## [Consigne 1]
Recopiez mot pour mot le passage du texte sur Ndary Lô allant de « Se dépêcher de » jusqu'à « obligé et volontaire. » inclus.
## [Consigne 2]
Poursuivez le texte sur les sculptures de Ndary Lô au-delà de sa dernière phrase.

## [Extrait source]

☆ ☆ ☆ ☆ ☆ ☆ ☆

Il faut pour le décrire les adjectifs de l’extrême fragilité. Sa vie tient à si peu. Pourtant il va. Dans cette quête, debout, il parcourt ce chemin, il tend ses mains et son regard. Cet homme n’est rien de moins que notre humanité dans ce déplacement qui sera son unique salut. Il n’y a aucune autre couleur sur les sculptures de Ndary Lô.
Se dépêcher de revoir les œuvres de l’artiste sénégalais que la galerie Magnin a ressorti pour cette exposition en duo avec les peintures d’Assane N’Doye. Deux démarches, deux visions qui jouent en opposition, aux deux extrémités du besoin et de la plénitude. Ndary Lô marque au fer l’extrême exigence. De cette façon, il a vécu, jusqu’à son terme. De cette manière, il assemble les tiges de fer et rend compte de ce mouvement, à la fois obligé et volontaire.

☆ ☆ ☆ ☆ ☆ ☆ ☆

## [Bloc de données]
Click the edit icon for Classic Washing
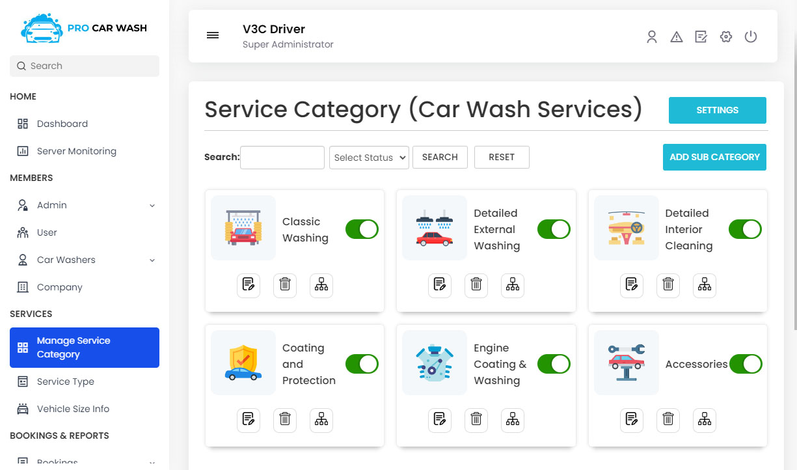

☆ ☆ ☆ ☆ ☆ ☆ ☆

## [Réponse finale 1]
Se dépêcher de revoir les œuvres de l’artiste sénégalais que la galerie Magnin a ressorti pour cette exposition en duo avec les peintures d’Assane N’Doye. Deux démarches, deux visions qui jouent en opposition, aux deux extrémités du besoin et de la plénitude. Ndary Lô marque au fer l’extrême exigence. De cette façon, il a vécu, jusqu’à son terme. De cette manière, il assemble les tiges de fer et rend compte de ce mouvement, à la fois obligé et volontaire.

## [Réponse finale 2]
A quelques mois de sa mort en 2017, il disait de son travail : «Je ne fais que ça. Je ne parle que de ça. Je ne rêve que de ça. L’art remplit ma vie. Je deviens moi-même au contact de la sculpture. » Il faut relire ce que la galerie écrivait sur ces derniers mois de vie, alors qu’il a quitté le Sénégal, se faire soigner en France. Quel regard il pose alors sur la mise en page d’un catalogue. Cette volonté de dire avec exactitude le chemin. Ndary Lô l’a vécu ainsi, dans le quotidien de son œuvre. Parce que la vie de chacun(e) devrait être dans ce mouvement de l’homme debout, qui va au bout de lui-même ; qui va, malgré le vent, malgré la faiblesse, qui va seul ou en groupe. Parce que cette notion est centrale dans son travail. A l’ensemble, nous sommes liés, à ce nombre nous répondons. L’arbre est de cette dimension. Son tronc est un corps d’homme, ses branches tendues de mains et de visages.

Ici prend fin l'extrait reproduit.